[Begin ARTICLE]

Tour participants typically fly into either Santiago, Chile, to proceed to Punta Arenas or to Buenos Aires, Argentina, to continue to Ushuaia. The next step is the two-day crossing of the potentially turbulent Drake Passage in order to arrive at permanent camps such as Union Glacier at the foot of the Ellsworth Mountains.
After a couple of days of acclimatization and short expeditions, tours then depart either by Twin Otter ski plane for a four- to five-hour flight to the Pole, or embark upon a longer overland expedition. Most tour operators run permanent camps at the South Pole where visitors stay a night in tents at the bottom of the earth. Tours run only during the Southern Hemisphere’s summer, from November to March.
The South Pole lies approximately 700 miles from the Antarctic Coast, on the Polar Plateau around 9,000 feet above sea level. Specially adapted planes leave from Union Glacier and, weather permitting, cross the expanse of icy wasteland to land on a snow runway at the Pole. Visitors stay overnight in the camp, from which they can visit the Geographical Pole and the Ceremonial Pole, each marked by flags.
They can also visit the area’s only permanent structure, the U.S. Amundsen-Scott Research Station, which has been continually manned since the 1950s. Flying back to Union Glacier, participants can take part in a final round of ski and hiking activities around camp, including spotting Emperor Penguins.

[End ARTICLE]

SET TASK A: In the passage on South Pole tours, during which months do the tours run?
SET TASK B: Transcribe the passage on South Pole tours between "They can also" and "spotting Emperor Penguins.", inclusive.

[Begin DATA PROVIDED]

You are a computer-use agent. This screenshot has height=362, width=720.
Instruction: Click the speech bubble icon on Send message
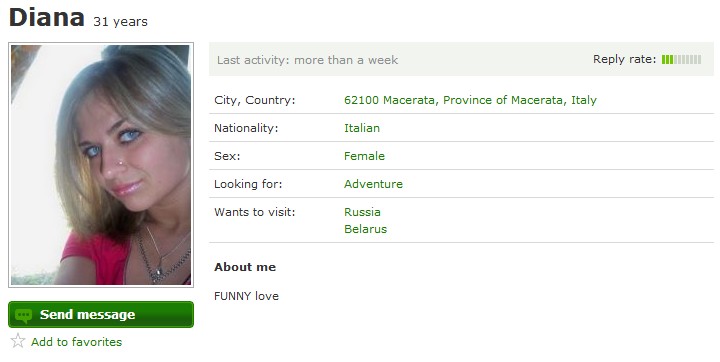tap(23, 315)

[End DATA PROVIDED]
[Begin DATA PROVIDED]

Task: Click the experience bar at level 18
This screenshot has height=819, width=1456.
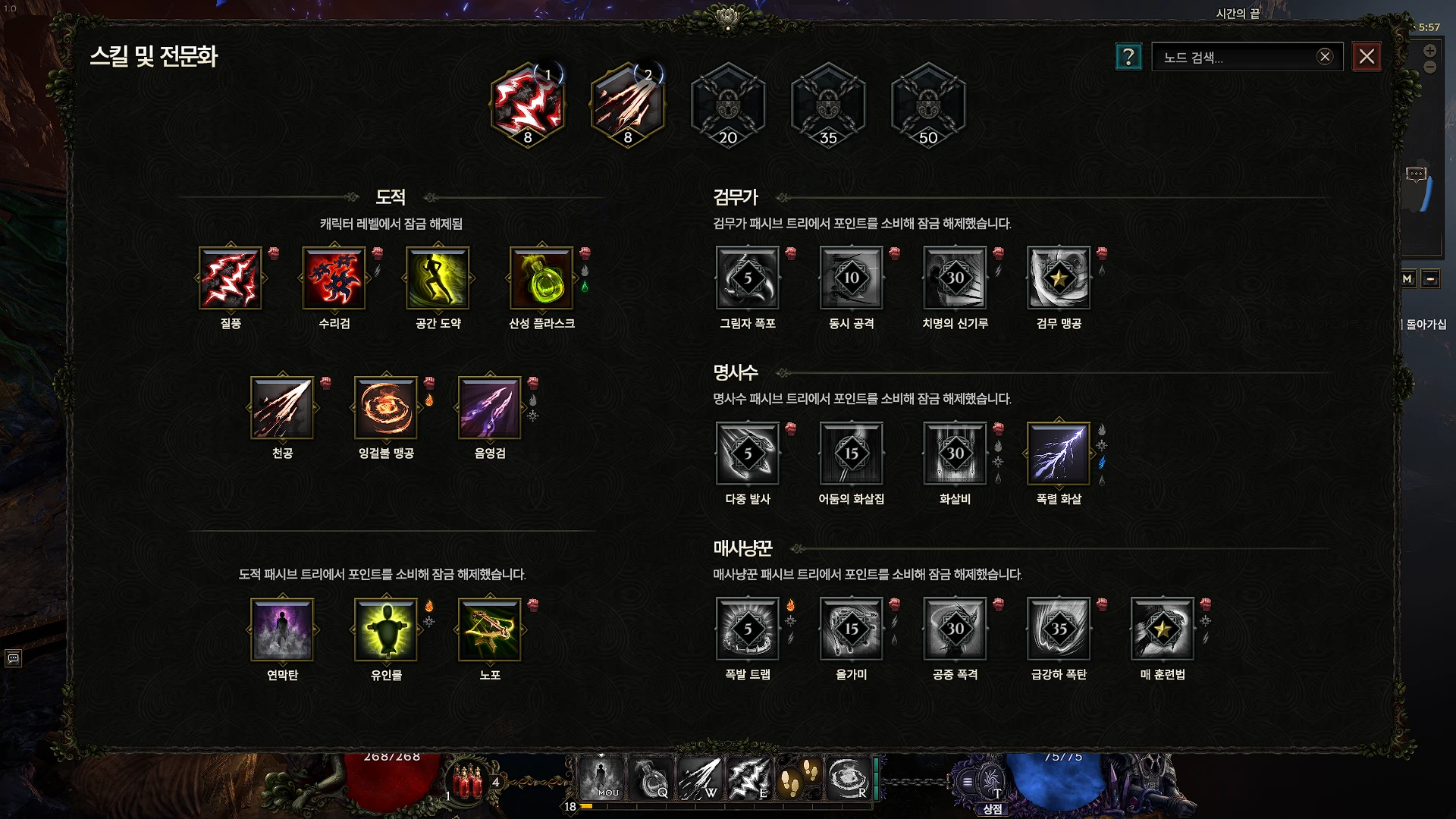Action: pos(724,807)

[End DATA PROVIDED]

TASK OUTPUT A: From November to March.

TASK OUTPUT B:
They can also visit the area’s only permanent structure, the U.S. Amundsen-Scott Research Station, which has been continually manned since the 1950s. Flying back to Union Glacier, participants can take part in a final round of ski and hiking activities around camp, including spotting Emperor Penguins.